Page:Leblanc - De minuit à sept heures, paru dans Le Journal, 1931.djvu/22

Le texte de cette page a été corrigé et est conforme au fac-similé.

— À peu près, dit Gérard.

— Les colliers, tu les as ?

— Oui, Baratof.

— Donne-les moi !

— Tout à l’heure, ils sont dans un de mes sacs.

— La liasse de titres ?

— La voici !

Gérard montra la pochette qui contenait les titres. Une lueur de cupidité triomphante alluma les petits yeux de Baratof qui s’en empara.

— Tu es épatant ! dit-il.

Et il demanda encore, mais négligemment :

— Et la petite ?

Gérard, cette fois, ne répondit pas. Se dirigeant vers la troïka, il y déposa ses besaces et le sac contenant l’enfant toujours immobile et muette. Il s’établit auprès de Baratof qui venait de s’asseoir et qui saisissait les guides. Le paysan, resté impassible, lâcha les chevaux qui s’élancèrent impétueusement.

La fermière attendait dans sa charrette. Mais Gérard oublia tout à fait de retourner vers elle et de lui donner le baiser d’adieu.



IV

Deux associés


À travers l’étendue neigeuse, malgré le brouillard et la nuit qui venait, la troïka, guidée par la main sûre de Baratof, filait vite. Gérard restait silencieux, mais Baratof reprit la conversation :

— Alors, mon message t’est bien parvenu ?

— Comme tu vois, puisque j’ai fait ce que tu voulais.

— Le plan était clair, hein ? Les indications précises ?

— Oui, suffisamment !

— Je te félicite encore, une expédition pas commode.

Gérard eut un geste d’indifférence. Baratof reprit :

— Avant d’allumer le signal, je m’étais mis d’accord avec les agents polonais… Oh ! sans leur dire ce qu’ils n’avaient pas besoin de savoir.

Il eut un rire silencieux et, après un autre silence :

— Ils nous attendent chez moi, tu sais…

— Qui ça « ils » ? demanda Gérard.

— Eh bien, mais nos deux… comment dire ?… clients… La comtesse Valine, d’abord. Elle est arrivée à la ville il y a deux jours… Elle est descendue à l’hôtel, mais elle passe son temps à venir me demander s’il n’y a rien de nouveau, si je crois que tu réussiras ? Elle est folle d’inquiétude… Dame, c’est tout ce qui lui reste au monde… sa fille et ses cinq rangs de perles…

— Elles valent une fortune, ces perles, dit Gérard.

— C’est vrai, tu t’y connais aussi… Elles sont belles, tant mieux ! C’est un avantage pour tout le monde. Je suis d’accord avec la comtesse pour les conditions… Oh ! je ne l’écorche pas !…

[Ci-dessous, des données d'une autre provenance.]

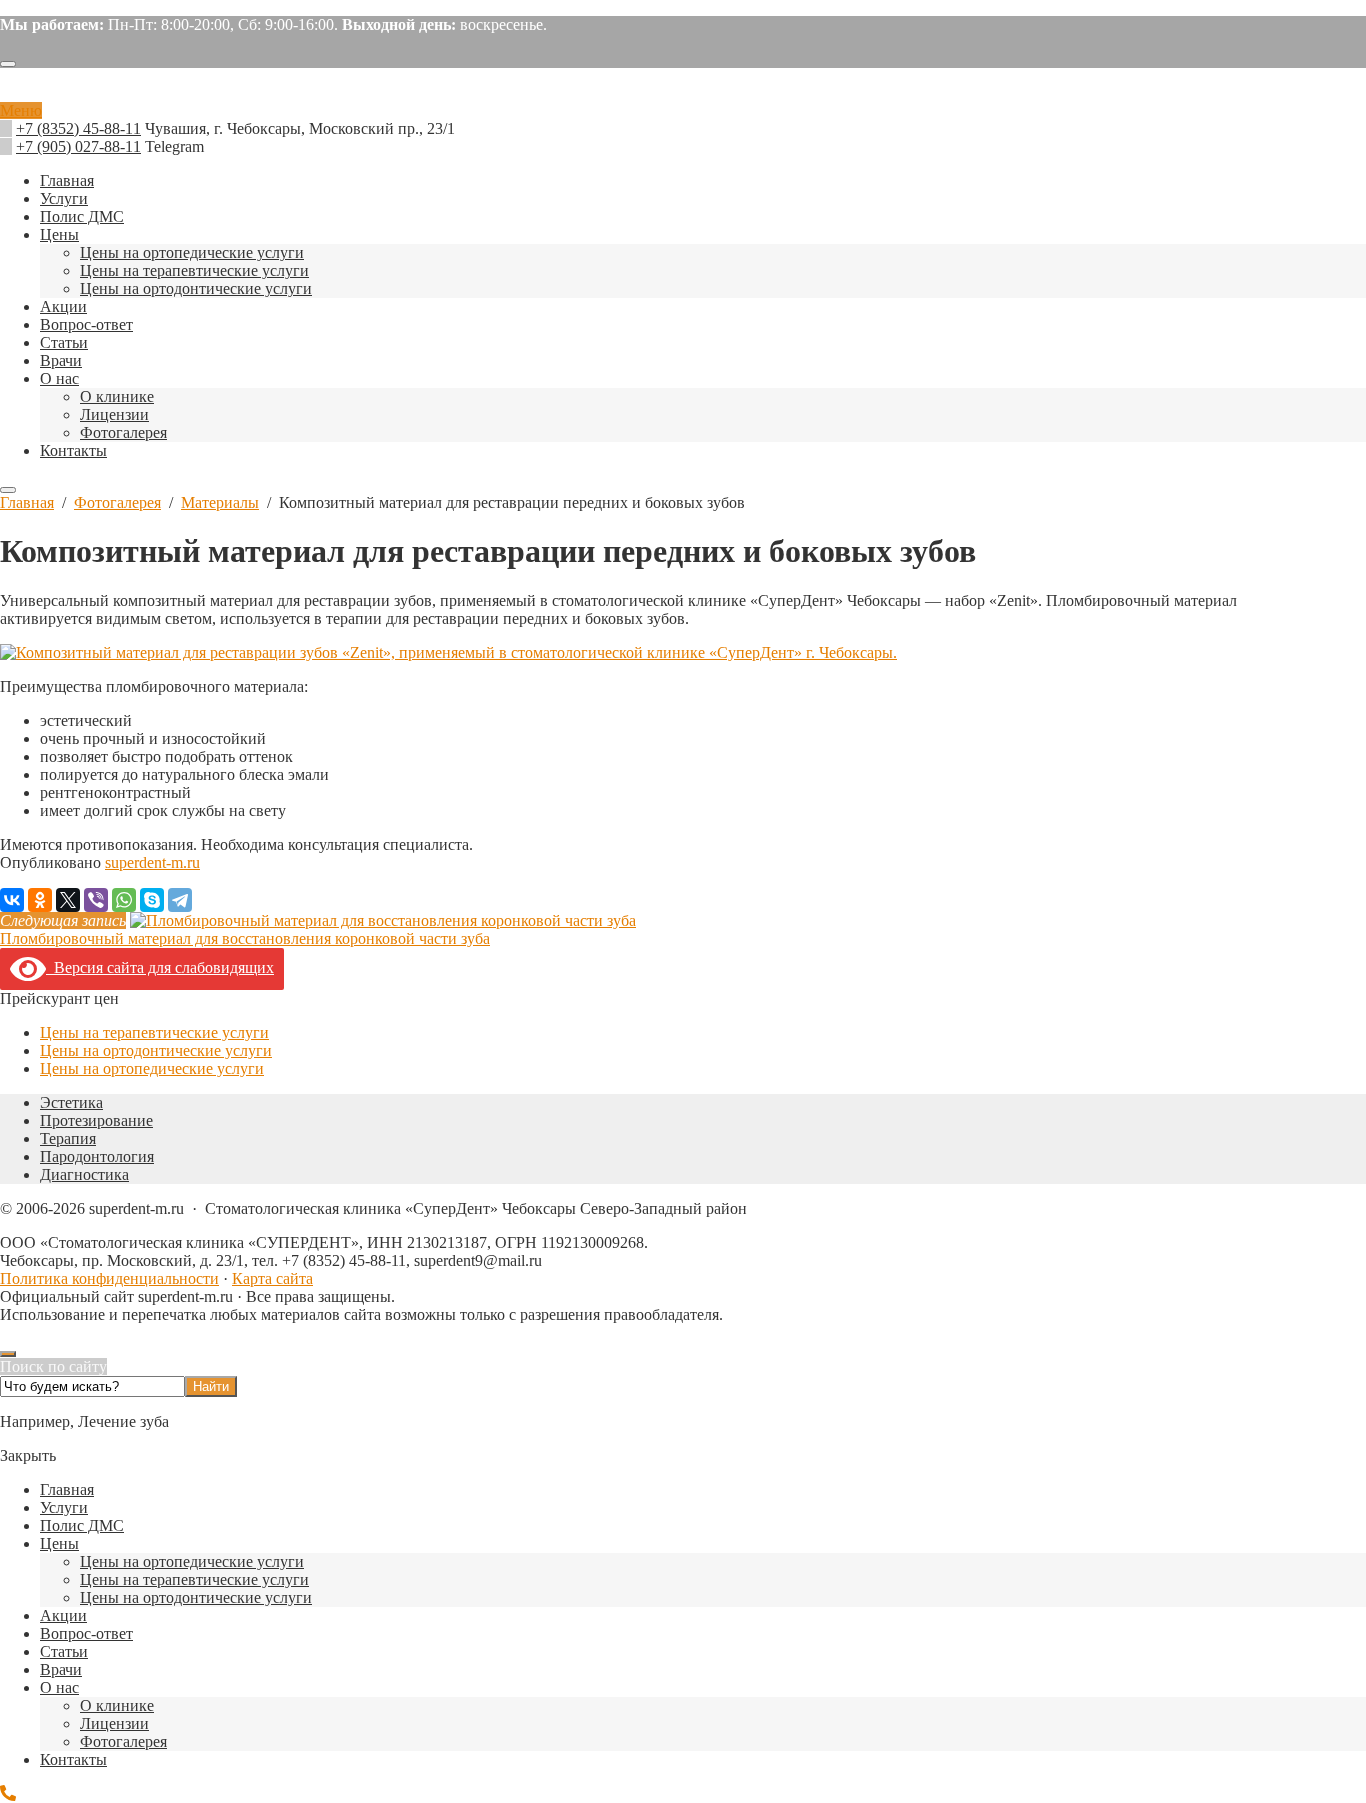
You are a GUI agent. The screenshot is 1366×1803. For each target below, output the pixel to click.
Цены (59, 1543)
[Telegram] (180, 900)
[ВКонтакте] (12, 900)
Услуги (64, 1507)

Il eut de nouveau son rire silencieux. Gérard lui jeta un regard de côté, mais ne dit rien.

— Alors, tu penses, son anxiété à cette femme ! continua Baratof. Elle ne vit plus… Vrai, en dehors de la question d’affaires, elle m’intéresse. Tu comprends, on ne peut pas voir une femme jolie comme elle…

Gérard, cette fois, haussa les épaules.

— Elle est si jolie ? demanda-t-il sèchement.

Baratof à son tour lui jeta un regard de côté.

— Oui, dit-il sèchement aussi.

Mais il voulait ménager son compagnon et demanda d’un ton aimable :

— Et pour l’autre de même, tu as naturellement réussi ? Oui, pour le vieux qui attend son bric-à-brac ? Il est à la villa aussi, tu sais, et c’est encore un numéro ! Ça a vraiment de la valeur son trésor, comme il dit ?

— Une très grosse valeur. Lui non plus, tu ne l’écorches pas ? demanda Gérard avec ironie.

— Tu as toujours le mot pour rire, dit Baratof pincé.